## DOCUMENT SEGMENT
Other works use distributed approaches to improve system reliability, including task migration and DVFS [14][15][16]. Ge et al. [14] propose a task migration approach for thermal system balancing. This approach uses thermal sensors, which aggregate hardware costs. Liu et al. [16] also present a thermal management task migration approach, which does not consider performance costs. Wu et al. [15] present a dynamic frequency scaling for thermal management, which may impose additional hardware costs. These approaches rely on analytical models only, so neither real platform implementations nor real applications are considered.

Differently from reviewed works, the proposed approach proposes a scalable and lightweight runtime task mapping technique, which provides thermal balance distribution without extra hardware cost. Proposed work is validated under large scenarios (MPSoCs with up to 144 PEs), considering a cycle-accurate SystemC NoC-based MPSoC platform.

## 3 MPSOC MODEL

The present work adopts a NoC-based MPSoC, with distributed memory architecture. In this platform, each PE adopts a scratchpad as local storage memory due its power efficiency and management facilities when compared to cache memories [17]. Communication between tasks occurs only by message passing. The MPSoC model is a directed graph GMPSoC = (PE, L), where each vertex  $pe_i \in PE$  is a processing element with a processor, a local memory, a DMA module and a router. An edge  $l_{ij} \in L$  is a NoC link interconnecting  $pe_i$  to  $pe_j$ . The MPSoC is hierarchically managed, partitioned in clusters as illustrated in Figure 1(a) [18].



Figure 1 – (a) 6x6 MPSoC instance, with four 3x3 clusters, (b) application modeled as a task graph GApp = (T, E).

The set PE is divided into three subsets: LMP, GMP and SP, where  $(LMP \cup GMP \cup SP) = PE$ . Each  $pe_i \in PE$  may act as:

- LMP local manager processors, control the cluster, executing functions such as monitoring, task mapping, task migration, verification of deadlines, reclustering.
- GMP global manager processor, execute all functions of the LMP, and functions related to the overall system management, such as defining application-to-cluster mapping, controlling external devices accesses (e.g. task repository memory).
- SP slave processors, responsible for executing user's applications. Each SP runs a simple operating system, which enables the communication between PEs and multitask execution. The local memory is divided into MAX\_SP\_TASKS pages, also called resources. A task executing in the system is mapped to one resource. Therefore, each SP can execute MAX\_SP\_TASKS tasks simultaneously. If a resource does not have a task mapped on it, it is considered free or available.

The definition of the cluster size occurs at design time. At runtime, a reclustering process enables the modification of the cluster size. When an application is requested to be mapped to a given cluster, its LMP checks the availability of SPs, and if necessary, SPs are borrowed from neighbor clusters. When the application finishes its execution, the borrowed SPs are released to the original cluster.

#### **4 ENERGY MODEL**

The energy consumption in the MPSoC is mainly due to three components: memory, processors, and NoC. The number of memory accesses is identical for the same workload. Therefore, to fairly compare different mapping solutions using the same workload, we consider the processor and NoC energy consumption as main metrics.

## WRITTEN REQUEST 1
Answer these questions from the MPSoC passage:
(a) What does the task migration approach of Ge et al. use that adds hardware costs?
(b) What is the largest MPSoC size, in PEs, under which the proposed work is validated?
(c) Into what is the local memory of each SP divided?
## WRITTEN REQUEST 2
Extract the part of the MPSoC passage from "The definition of" to "as main metrics.", word for word.

## SUPPLIED INFORMATION
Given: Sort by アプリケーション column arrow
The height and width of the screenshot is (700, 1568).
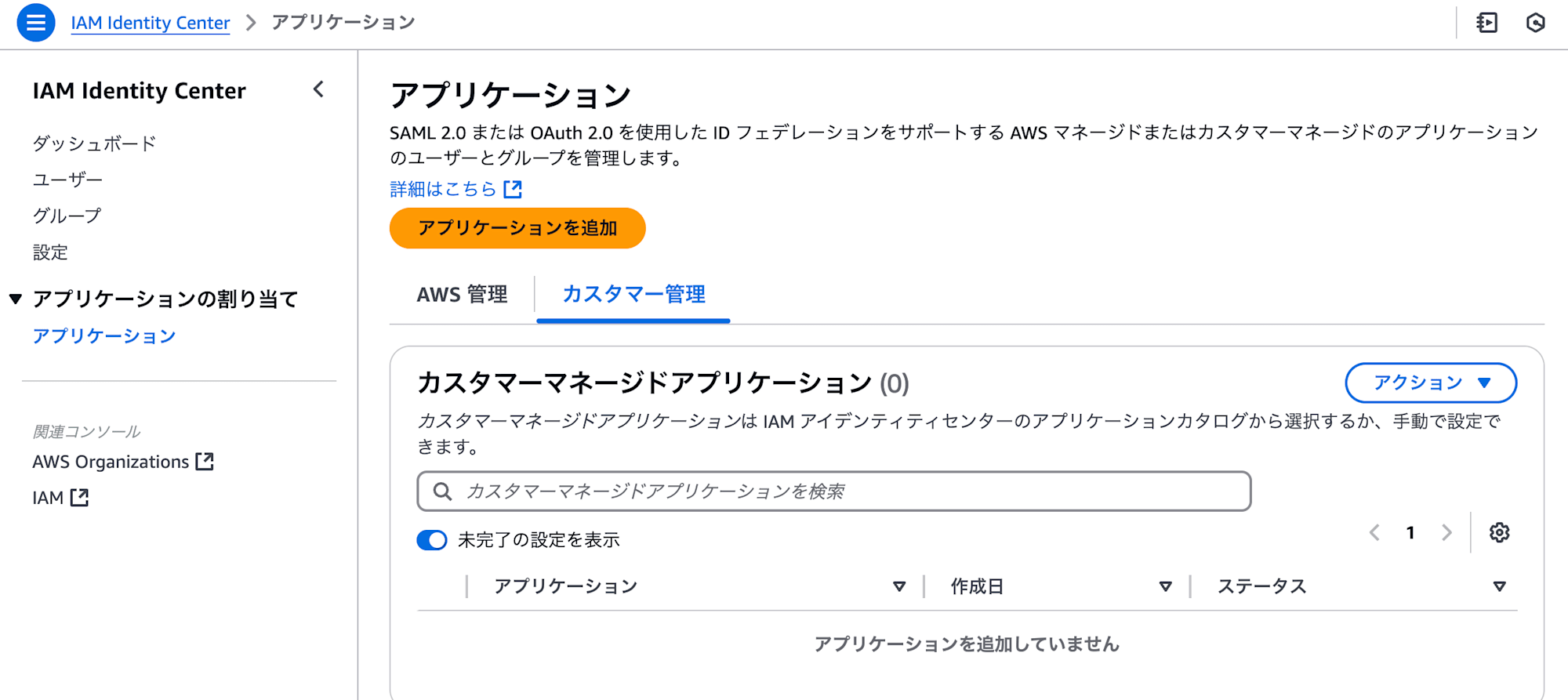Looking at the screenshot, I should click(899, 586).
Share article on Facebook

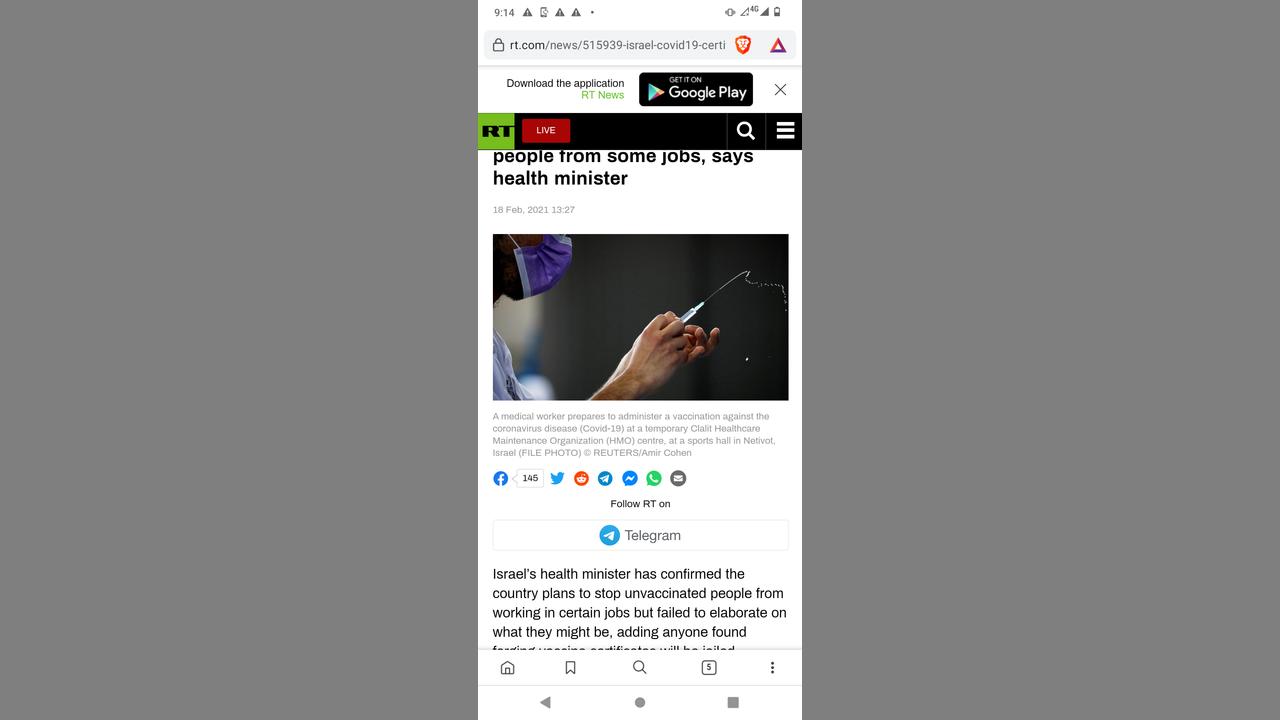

## WORKED SOLUTION 1
(a) Thermal sensors.
(b) Up to 144 PEs.
(c) Into MAX_SP_TASKS pages, also called resources.

## WORKED SOLUTION 2
The definition of the cluster size occurs at design time. At runtime, a reclustering process enables the modification of the cluster size. When an application is requested to be mapped to a given cluster, its LMP checks the availability of SPs, and if necessary, SPs are borrowed from neighbor clusters. When the application finishes its execution, the borrowed SPs are released to the original cluster.

#### **4 ENERGY MODEL**

The energy consumption in the MPSoC is mainly due to three components: memory, processors, and NoC. The number of memory accesses is identical for the same workload. Therefore, to fairly compare different mapping solutions using the same workload, we consider the processor and NoC energy consumption as main metrics.